• **Instruction 1**
Copy everything in the passage on dungeon crawling from "Quote from: Bren;971862A" down to "complex or two.".

To further support your point that dungeon crawling wasn't absent (but that it wasn't everything). Griffin Mountain was published before The Big Rubble and it included small underground areas; iir there was a troll tomb, a tomb that might have been in a cemetery of one of the three Citadel towns, and of course the cave complex griffin lair at the top of the eponymouos Griffin Mountain. But the dungeon-y stuff was probably 5-10% of the supplement. Most of Griffin Mountain was wilderness travel and exploration not dungeon crawling. Then there was Snake Pipe Hollow (which came out well before Griffin Mountain and The Big Rubble was published) was a total dungeon crawl, albeit in a cavern complex of somewhat limited size and with nary a 20'x20' room in sight. Apple Lane was an above ground village that was totally statted up and had adventure hooks including a bandit troll and trollkin lair in cave complex not far from the hamlet. Even before all that there was Balastor's Barracks (published in 1978 the RQ1 days) which was set in the Big Rubble before the Big Rubble was published. Though my recollection was that BB was pretty lame being just barely above the level of a randomly generated dungeon. It was old though, it predated RQ2 and Cults of Prax. As I recall the Humakt area of the barracks had undead guardians. A thing that later publications would show as anathema to the cult.
Quote from: Bren;971862A part? Sure. As big a part? Didn't seem to be the case. Take your example. Pavis was a city. The Big Rubble was the ruined part of the former city where the dungeon stuff was. Pavis was full of city locations and urban intrigue. The Rubble was full of ruins, dungeons, trolls, and some really weird stuff. And outside of Pavis was all of Prax which had supplements of its own -- although those included a tower with a literal dungeon and a cave complex or two.

• **Provided material**
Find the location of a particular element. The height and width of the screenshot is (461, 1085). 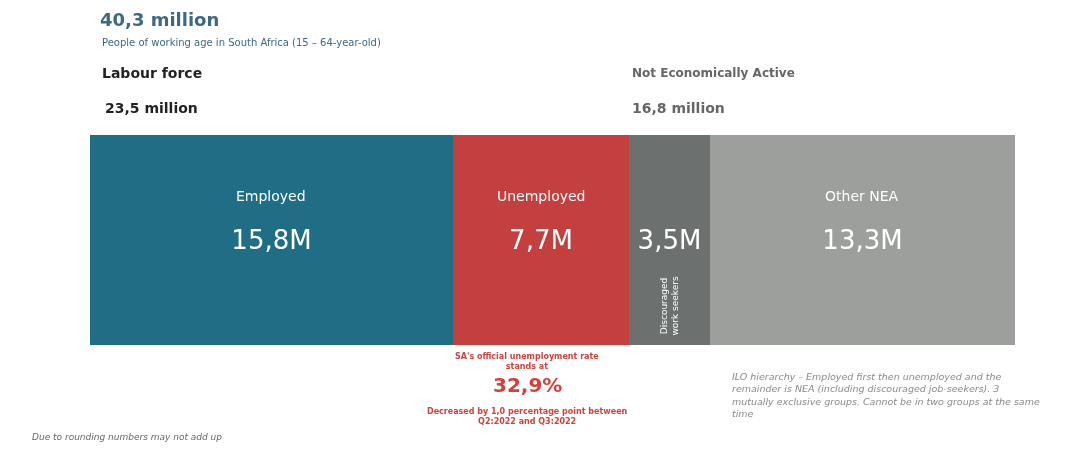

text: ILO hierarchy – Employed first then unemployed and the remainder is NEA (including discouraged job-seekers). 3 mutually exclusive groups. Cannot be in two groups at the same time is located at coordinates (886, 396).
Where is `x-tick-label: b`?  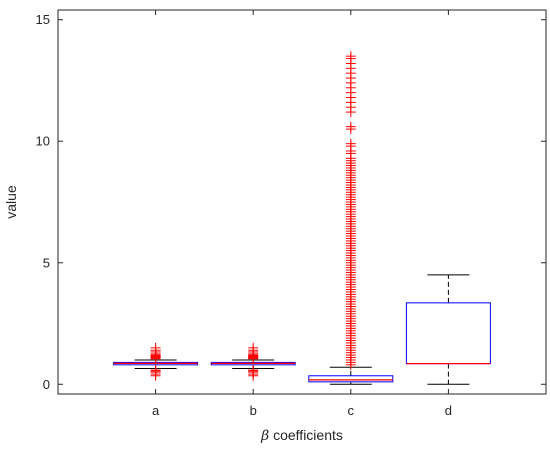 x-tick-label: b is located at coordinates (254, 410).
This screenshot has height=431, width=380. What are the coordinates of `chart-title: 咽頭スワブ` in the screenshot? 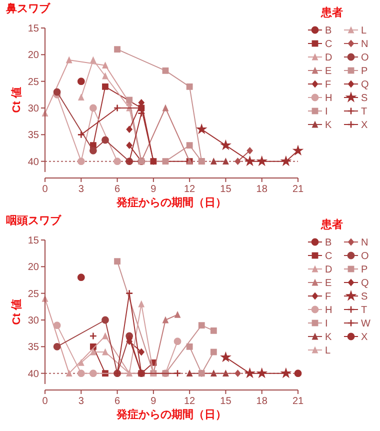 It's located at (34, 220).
--
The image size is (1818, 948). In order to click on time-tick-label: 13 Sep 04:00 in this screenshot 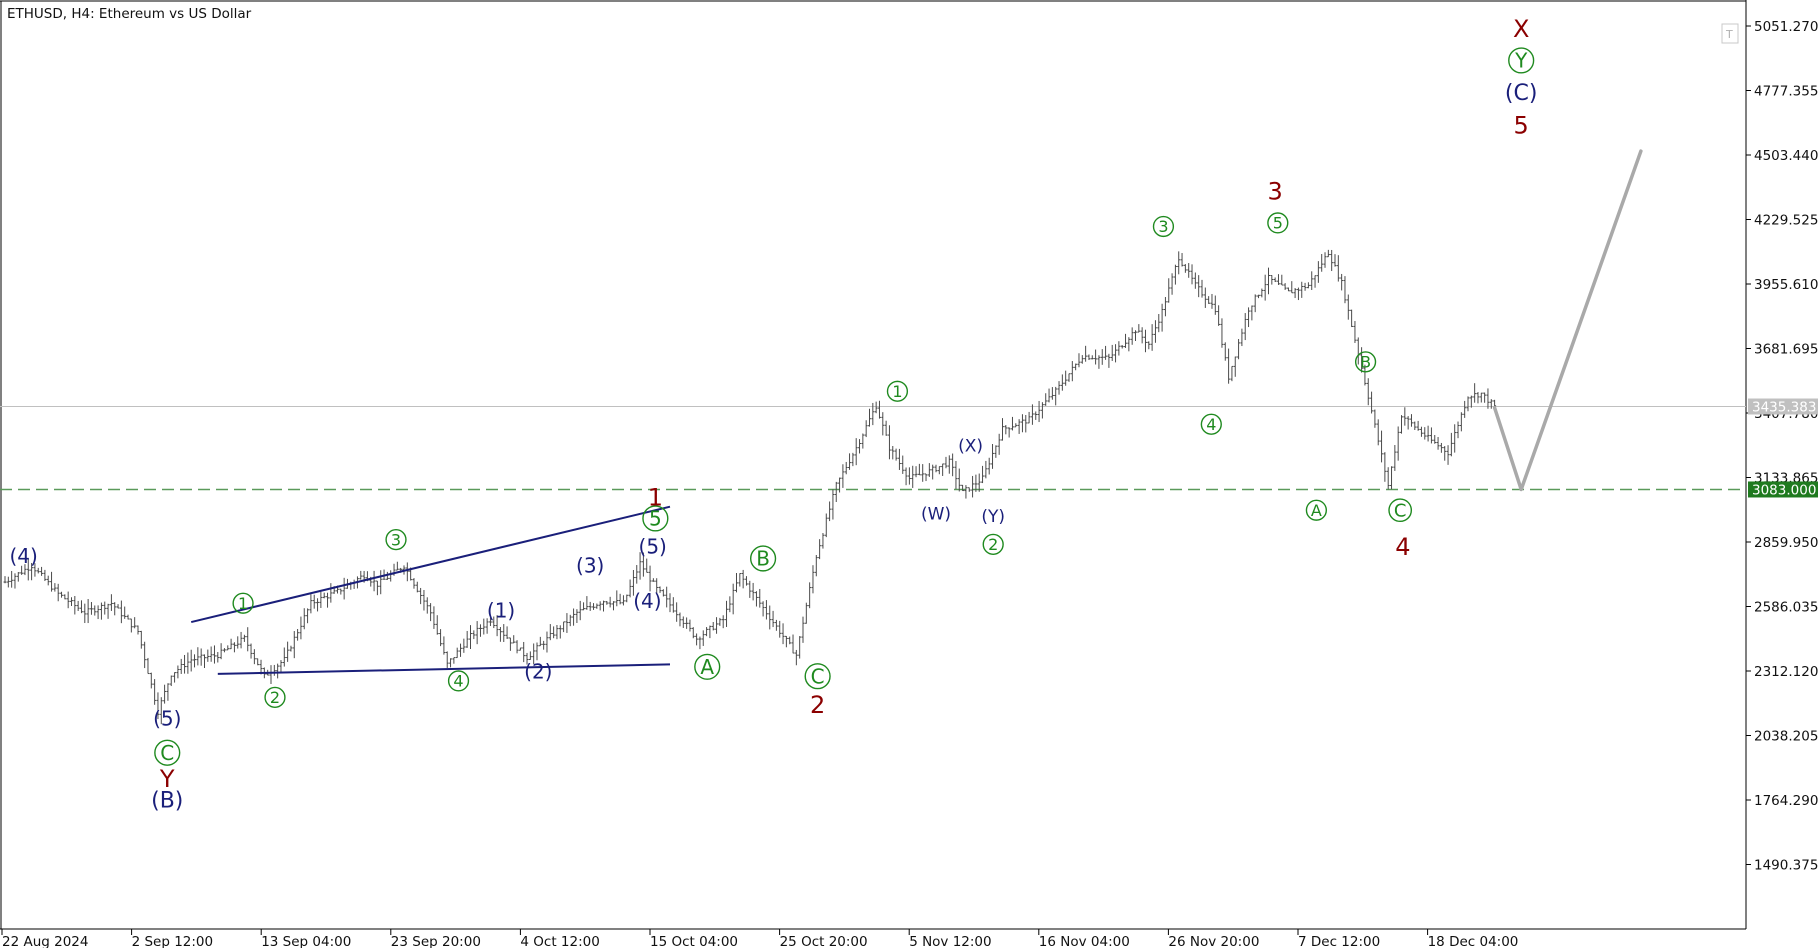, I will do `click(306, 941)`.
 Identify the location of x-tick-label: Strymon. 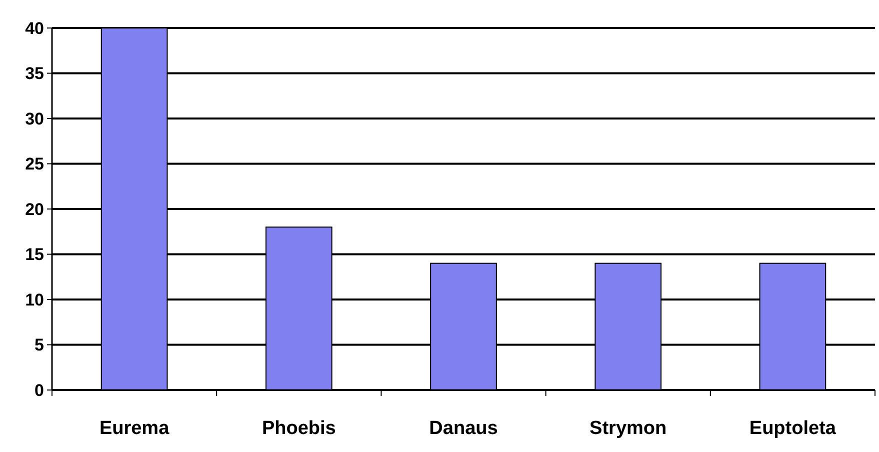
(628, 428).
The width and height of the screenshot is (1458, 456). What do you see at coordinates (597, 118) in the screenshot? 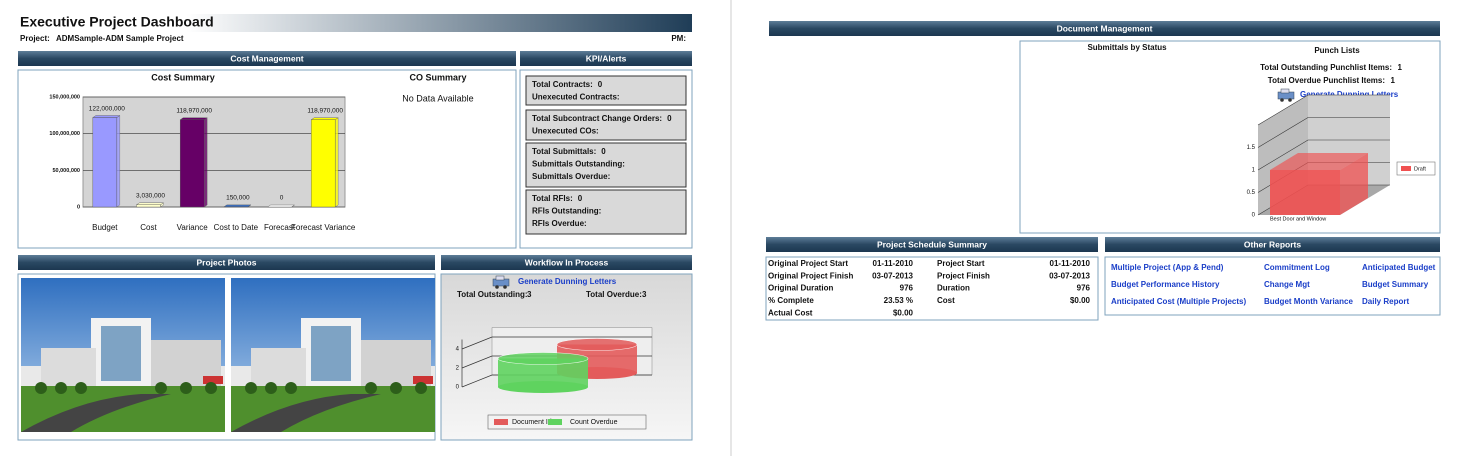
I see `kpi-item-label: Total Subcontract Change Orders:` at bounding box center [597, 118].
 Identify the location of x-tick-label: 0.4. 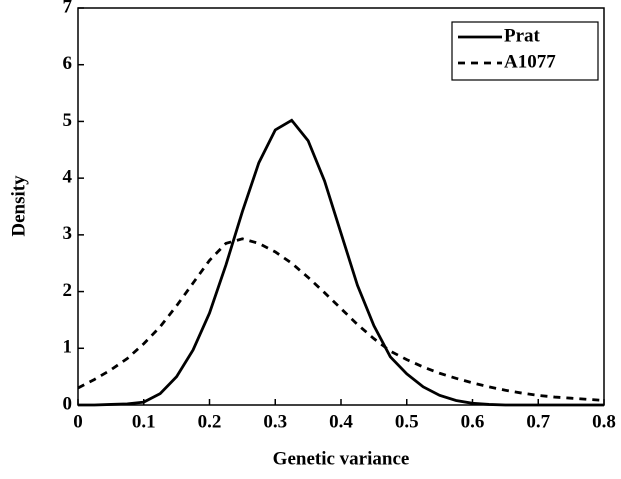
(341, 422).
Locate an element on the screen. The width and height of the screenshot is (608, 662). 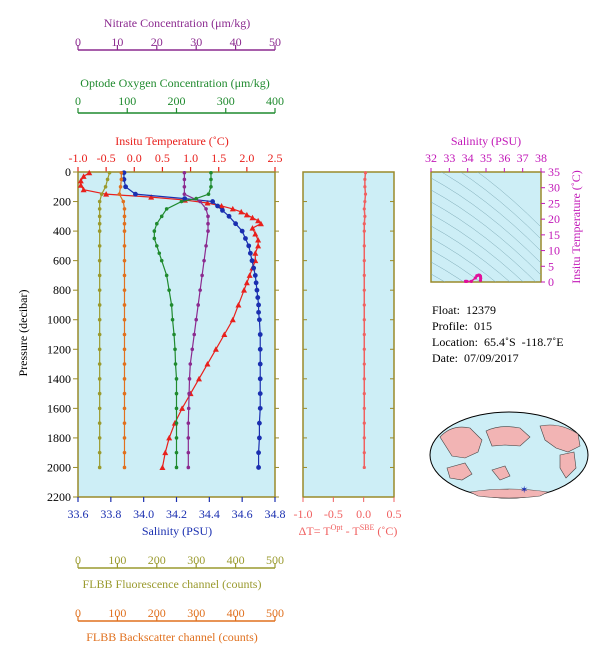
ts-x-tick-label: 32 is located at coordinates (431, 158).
==
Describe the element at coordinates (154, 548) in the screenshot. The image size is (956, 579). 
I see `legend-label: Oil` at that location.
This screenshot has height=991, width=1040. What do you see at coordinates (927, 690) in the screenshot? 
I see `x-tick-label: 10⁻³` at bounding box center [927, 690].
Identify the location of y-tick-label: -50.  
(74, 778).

• **Instruction 2**
Render everything in the rows above, from the line containing "Locate an element" down to the line containing "ts-x-tick-label: 32 is", as a Markdown table with the columns No. and Line, giving each line a number and skipping blank lines. Leave out the pictures.

• **Your response 1**
Quote from: Bren;971862A part? Sure. As big a part? Didn't seem to be the case. Take your example. Pavis was a city. The Big Rubble was the ruined part of the former city where the dungeon stuff was. Pavis was full of city locations and urban intrigue. The Rubble was full of ruins, dungeons, trolls, and some really weird stuff. And outside of Pavis was all of Prax which had supplements of its own -- although those included a tower with a literal dungeon and a cave complex or two.

• **Your response 2**
| No. | Line |
|---|---|
| 1 | Locate an element on the screen. The width and height of the screenshot is (608, 662).  |
| 2 | ts-x-tick-label: 32 is located at coordinates (431, 158). |